BUG: Fix recarray getattr and getindex return types #5505

ahaldane · 2015-01-26T00:11:14Z

This pull request was originally requested as #5454, but I moved it here because it was on the wrong branch, plus other reasons.

This pull request makes changes to __getitem__ and __getattr__ of recarrays. It makes three notable changes:

A. recarrays no longer convert string ndarrays to chararrays, and instead simply return ndarrays of string type.

This was confusing, and led to bugs for anyone unaware of this special conversion (ie, me) since chararrays trim trailing whitespace but ndarrays fo string type do not, and because it only occured when the field was accessed by attribute (not index).

Old behavior:

>>> rec = np.rec.array([('abc ', (1,1), 1), ('abc', (2,3), 1)],
...       dtype=[('foo', 'S4'), ('bar', [('A', int), ('B', int)]), ('baz', int)])
>>> rec.foo[0] == rec.foo[1]
True
>>> rec['foo'][0] == rec['foo'][1]
False

New behavior: Both lines return False.

I think this is the main compatability risk in this pull request, as some people might have expected the whitespace removal. But I didn't see anything in a quick github search.

B: the return type of fields accessed by index and by attribute was inconsistent for flexible types.

Previous behavior:

>>> type(rec.foo), type(rec['foo'])
(numpy.core.defchararray.chararray, numpy.recarray)
>>> type(rec.bar), type(rec['bar'])
(numpy.recarray, numpy.recarray)
>>> type(rec.baz), type(rec['baz'])
(numpy.ndarray, numpy.ndarray)

New behavior:

>>> type(rec.foo), type(rec['foo'])
(numpy.ndarray, numpy.ndarray)
>>> type(rec.bar), type(rec['bar'])
(numpy.recarray, numpy.recarray)
>>> type(rec.baz), type(rec['baz'])
(numpy.ndarray, numpy.ndarray)

C. dtype.type is now inherited when fields of structured type are accessed

Old Behavior:

>>> rec.dtype.type, rec.bar.dtype.type
(numpy.record, numpy.void)

New behavior:

>>> rec.dtype.type, rec.bar.dtype.type
(numpy.record, numpy.record)

This guarantees that if an array is a "record" array, structured fields will also be returned as "record arrays" (rather than merely views of np.recarray).

I am planning two more recarray-related pull requests: One to fix recarray.__repr__, and another to reduce dependence on numpy.rec.format_parser, which duplicates logic in the descriptor.c parser.

charris · 2015-01-26T21:54:23Z

numpy/core/records.py

            # otherwise return the object
            try:
                dt = obj.dtype
            except AttributeError:
-                return obj
+                return obj #happens if field is Object type


Please, no trailing comments except, perhaps, for C struct elements.
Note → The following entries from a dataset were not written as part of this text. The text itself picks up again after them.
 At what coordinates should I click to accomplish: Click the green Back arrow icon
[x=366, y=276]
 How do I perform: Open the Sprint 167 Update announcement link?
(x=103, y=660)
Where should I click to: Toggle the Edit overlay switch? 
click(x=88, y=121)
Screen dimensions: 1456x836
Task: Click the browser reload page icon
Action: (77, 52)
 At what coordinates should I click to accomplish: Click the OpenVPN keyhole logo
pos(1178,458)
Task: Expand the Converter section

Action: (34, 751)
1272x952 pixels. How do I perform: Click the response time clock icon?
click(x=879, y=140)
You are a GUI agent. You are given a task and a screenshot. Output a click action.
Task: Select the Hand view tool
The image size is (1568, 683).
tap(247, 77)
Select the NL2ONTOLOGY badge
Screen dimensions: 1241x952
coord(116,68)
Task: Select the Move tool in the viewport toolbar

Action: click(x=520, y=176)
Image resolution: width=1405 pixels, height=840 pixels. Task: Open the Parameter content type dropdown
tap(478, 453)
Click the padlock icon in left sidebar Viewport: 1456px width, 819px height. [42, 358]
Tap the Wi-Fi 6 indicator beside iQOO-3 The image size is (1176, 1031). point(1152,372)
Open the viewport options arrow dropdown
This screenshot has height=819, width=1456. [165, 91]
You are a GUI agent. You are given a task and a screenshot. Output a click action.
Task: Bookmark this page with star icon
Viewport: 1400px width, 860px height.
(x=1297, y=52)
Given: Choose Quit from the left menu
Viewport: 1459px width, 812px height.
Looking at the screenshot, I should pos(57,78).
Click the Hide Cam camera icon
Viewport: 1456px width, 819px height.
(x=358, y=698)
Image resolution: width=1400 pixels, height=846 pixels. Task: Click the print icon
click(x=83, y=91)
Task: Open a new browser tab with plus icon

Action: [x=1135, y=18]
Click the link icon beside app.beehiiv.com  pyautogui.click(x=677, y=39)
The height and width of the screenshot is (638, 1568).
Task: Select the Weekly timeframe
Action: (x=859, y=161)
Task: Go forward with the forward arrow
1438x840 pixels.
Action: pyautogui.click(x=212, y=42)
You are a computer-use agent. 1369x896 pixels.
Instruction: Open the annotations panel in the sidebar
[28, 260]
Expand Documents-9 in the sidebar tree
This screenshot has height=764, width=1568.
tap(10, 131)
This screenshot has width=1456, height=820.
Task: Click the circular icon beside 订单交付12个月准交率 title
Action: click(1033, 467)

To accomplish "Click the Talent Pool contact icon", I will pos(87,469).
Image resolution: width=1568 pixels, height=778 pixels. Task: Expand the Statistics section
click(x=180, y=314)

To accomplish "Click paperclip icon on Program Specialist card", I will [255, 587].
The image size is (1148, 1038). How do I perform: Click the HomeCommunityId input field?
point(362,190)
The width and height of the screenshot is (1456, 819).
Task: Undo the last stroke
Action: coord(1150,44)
Just put it on the previous line.

charris · 2015-01-26T23:14:30Z

numpy/core/tests/test_records.py

+    def test_recarray_stringtypes(self):
+        # Issue #3993
+        a = np.array([('abc ', 1), ('abc', 2)],
+                           dtype=[('foo', 'S4'), ('bar', int)])


PEP8 indentation.

charris · 2015-01-26T23:18:38Z

LGTM modulo pep8 nitpick. I really like your commit messages.

I'm not confident that the current tests for record arrays are all that good. I don't think these changes will cause trouble, but probably we will need to wait on the next release for it to get real testing.

ahaldane · 2015-01-27T01:12:11Z

Thanks, and I agree recarray tests are a bit spotty. By waiting, do you mean that this won't be merged until a while from now? I ask because I have other recarray changes I want to make on top of these ones - so should I wait until this is merged, or should I make further commits on this branch and then merge them all at once in the next release?

Also, I tried running the scipy tests and I get some errors related to recarrays, but they appear to be due to #3256 rather than my changes. That is another bug that in the same region of code I am looking at, maybe I can fix it too.

This commit makes changes to `__getitem__` and `__getattr__` of recarrays: 1. recarrays no longer convert string ndarrays to chararrays, and instead simply return ndarrays of string type. 2. attribute access and index access of fields now behaves identically 3. dtype.type is now inherited when fields of structured type are accessed Demonstration: >>> rec = np.rec.array([('abc ', (1,1), 1), ('abc', (2,3), 1)], ... dtype=[('foo', 'S4'), ('bar', [('A', int), ('B', int)]), ('baz', int)]) Old Behavior: >>> type(rec.foo), type(rec['foo']) (numpy.core.defchararray.chararray, numpy.recarray) >>> type(rec.bar), type(rec['bar']), rec.bar.dtype.type (numpy.recarray, numpy.recarray, numpy.void) >>> type(rec.baz), type(rec['baz']) (numpy.ndarray, numpy.ndarray) New behavior: >>> type(rec.foo), type(rec['foo']) (numpy.ndarray, numpy.ndarray) >>> type(rec.bar), type(rec['bar']), rec.bar.dtype.type (numpy.recarray, numpy.recarray, numpy.record) >>> type(rec.baz), type(rec['baz']) (numpy.ndarray, numpy.ndarray)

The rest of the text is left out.